Her community involvement extended to Meriden Town Hall, where she was Plainfield’s tax collector for several years and endeavored to have the building added to the National Register of Historic Places.
Kay’s love of history also showed during her longtime tenure as secretary with the Plainfield Historical Society and her membership with the Daughters of the American Revolution organization.
“She put together the whole history of the town in three-ring binders for the Historical Society,” said Laura Rogers. “I think as an independent small business owner, she had an appreciation for the history of the village and wanted to preserve it. She was an avid scrapbooker. Almost anything about Plainfield and Meriden that made the paper, she would save.”
Though practical in nature, MacLeay was fervently compassionate for those facing plight. She anguished over the bloodshed during the Vietnam War, Laura Rogers recalled, and became involved with Bridges for Peace, a Norwich-based group sponsored by the United Church of Christ.
In 1983, MacLeay joined 14 others on a Bridges for Peace mission to Russia, where they toured cities and spoke to those protesting the deployment of U.S. missiles in Europe under the Reagan administration.
Outside a Leningrad cathedral, MacLeay had an emotional moment with a Russian who asked, “Why does Reagan want to kill us?” as told to MacLeay through an interpreter.
“I told her, ‘Reagan doesn’t want to kill you and no one else in the United States wants to kill you,’ and I took her in my arms and started to cry,” Kay MacLeay told a Valley News reporter in a story published in 1983.
MacLeay also shared her observations of a Communist Party leader who spoke outside a candy factory during the Bridges for Peace trip. “There was snap and fire in her eyes,” MacLeay told the reporter.
Those perceptive qualities were as evident in MacLeay’s personality as her friendliness.
“My mom was very kind, but she could also be shrewd,” Laura Rogers said. “When people came into the store asking for directions to a house, she knew they were probably looking at a house that was on the market. The joke was that if she didn’t like them and didn’t want them to move to the village, she’d give them bad directions on purpose.”
Others, such as Rhode Island native Thom Lappin, were welcomed wholeheartedly. Lappin’s family moved to Meriden in 2003 and now runs Poor Thom’s Tavern on Bean Road.
“We were flatlanders, but Kay and Gardiner both treated us very well,” Lappin said. “I wanted to get involved with the fire department, and they certainly made me feel welcome.”
Lappin was first on the scene after the MacLeays’ wood-fired boiler exploded in April 2007, causing severe structural damage to their 1820 home and nearly sending Kay through the roof.
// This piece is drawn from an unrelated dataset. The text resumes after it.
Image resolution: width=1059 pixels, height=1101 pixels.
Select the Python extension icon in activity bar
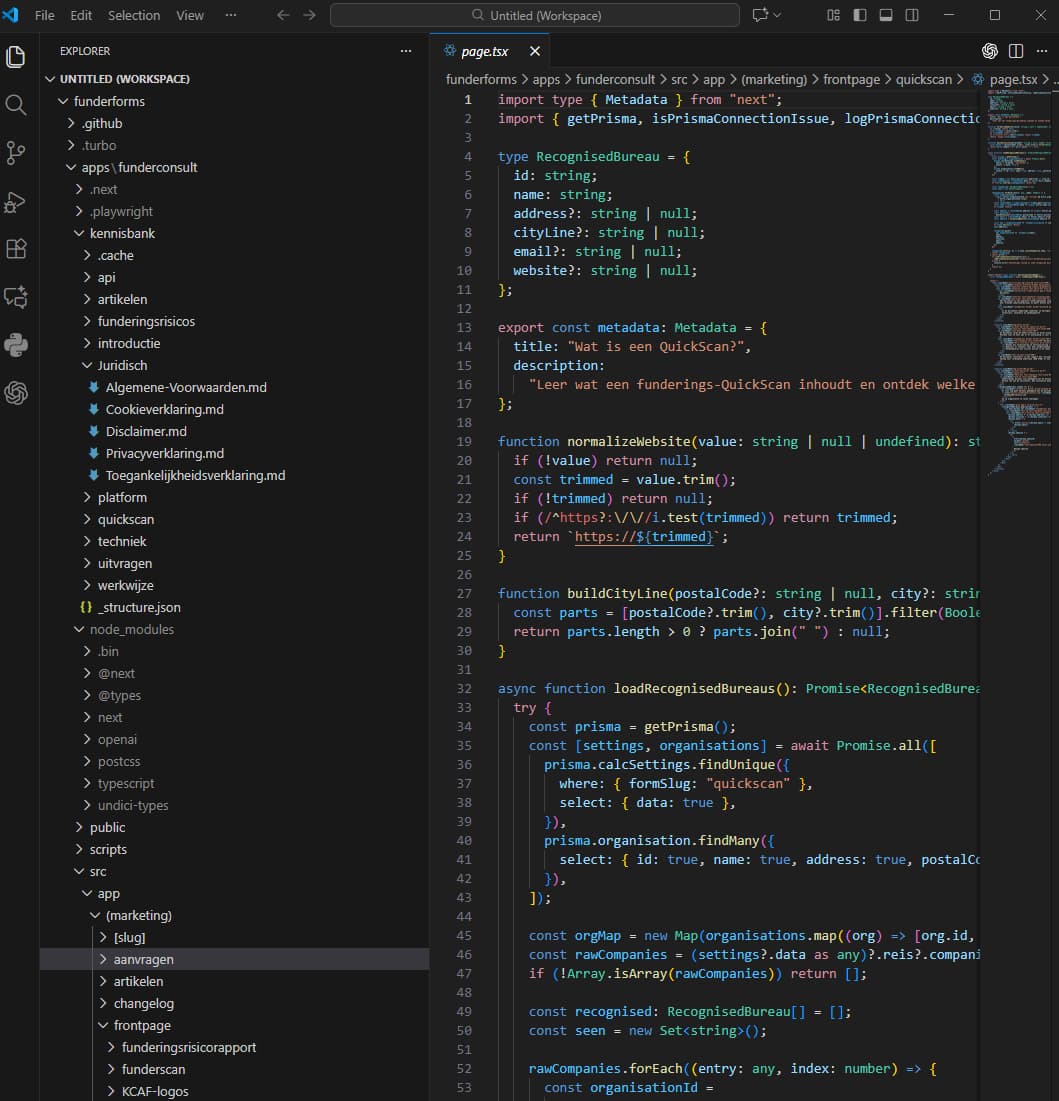coord(16,345)
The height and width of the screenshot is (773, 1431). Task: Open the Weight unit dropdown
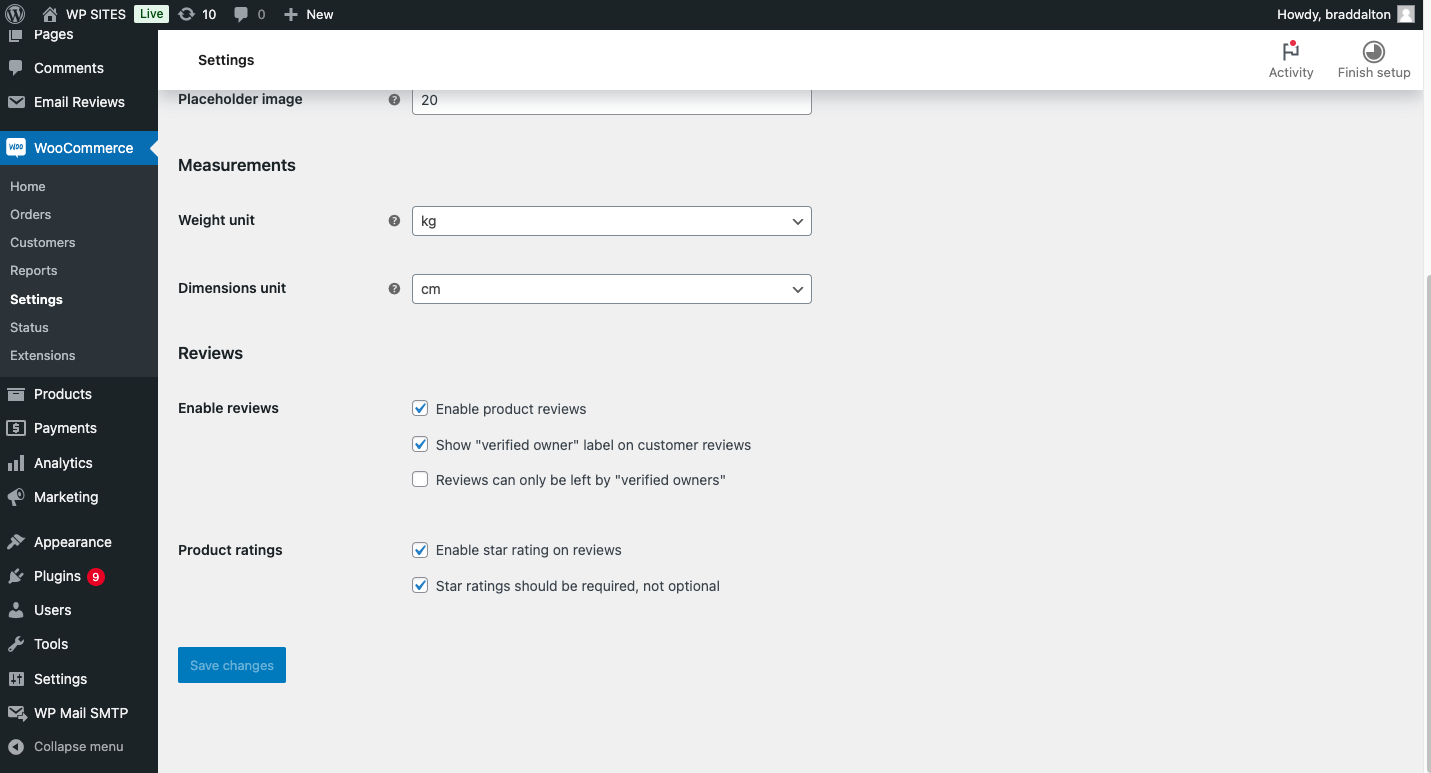pos(611,221)
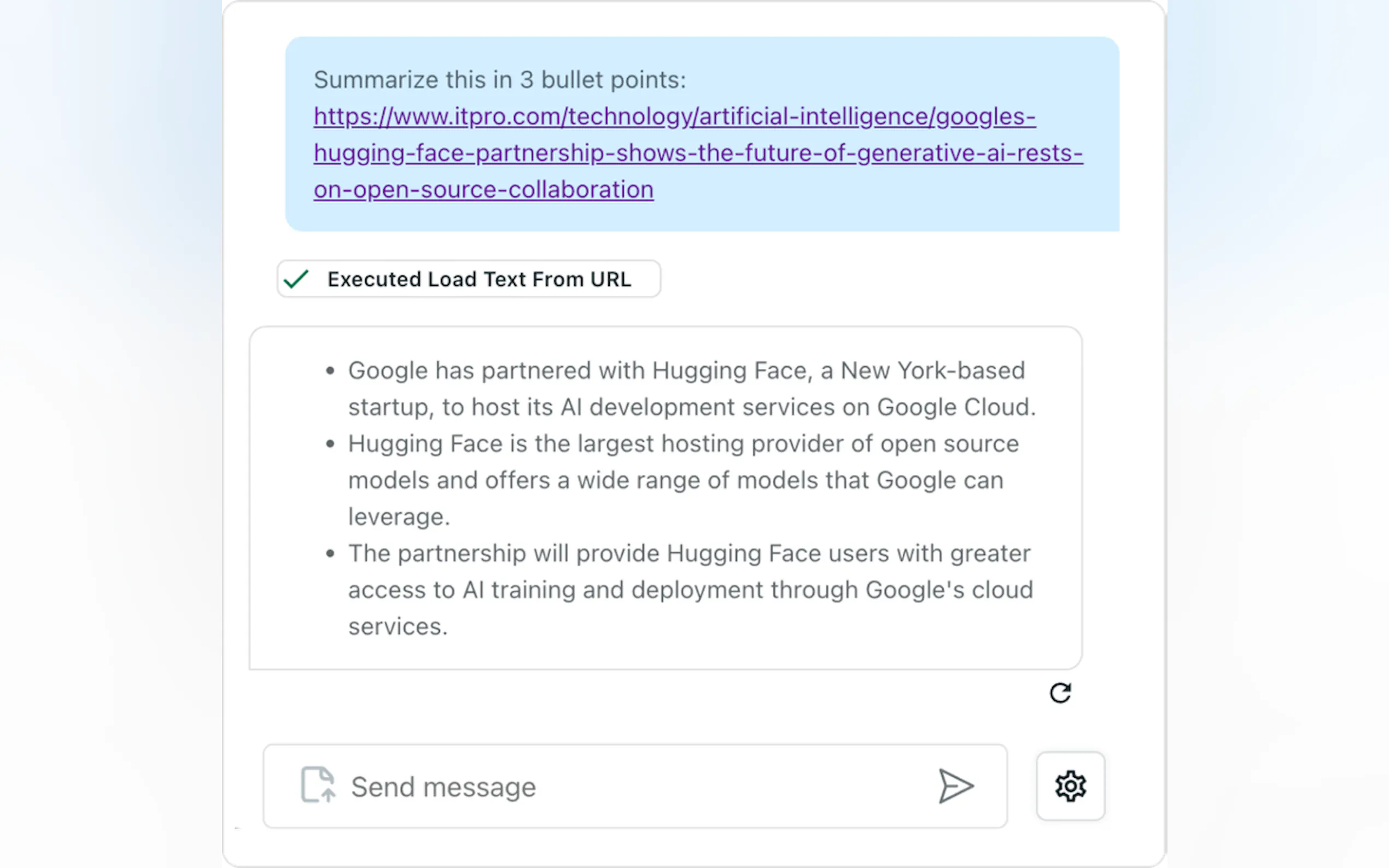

Kay had been sitting on a chair above the boiler, her daughter noted, and was sent flying into the ceiling when it exploded, suffering 11 fractured bones.
She and Gardiner, both 80 at the time, were hospitalized for several weeks.
“There was (an indentation) of her body on the ceiling,” Lappin recalled. “It was a pretty big explosion. The house was rocked right off the foundation.”
The MacLeays subsequently sold the home to Kimball Union Academy, which had it demolished and rebuilt. KUA invited the MacLeays to live on the first floor of the new building, receiving a heroes’ welcome when they returned to the village in August 2008.
Longtime family friend Gordon Best recalls the occasion vividly.
“There 25 people gathered around the new house when they arrived, cheering and clapping for them,” Best said. “The fire department was there with a fire truck. It was a classic small-town scene.”
Kay returned to Cedar Hill following Gardiner’s 2009 death, but stayed involved with community activities. Best and another longtime family friend, Fern Wilder, regularly provided rides from Windsor to Meriden for church functions and other events.
Though she struggled with memory lapses during her final years, MacLeay’s curiosity and vigor remained.
“She would forget people’s names, but never forgot a face,” Wilder said. “She always enjoyed being around her friends. Even when she wasn’t as sharp, she always greeted people with a smile.”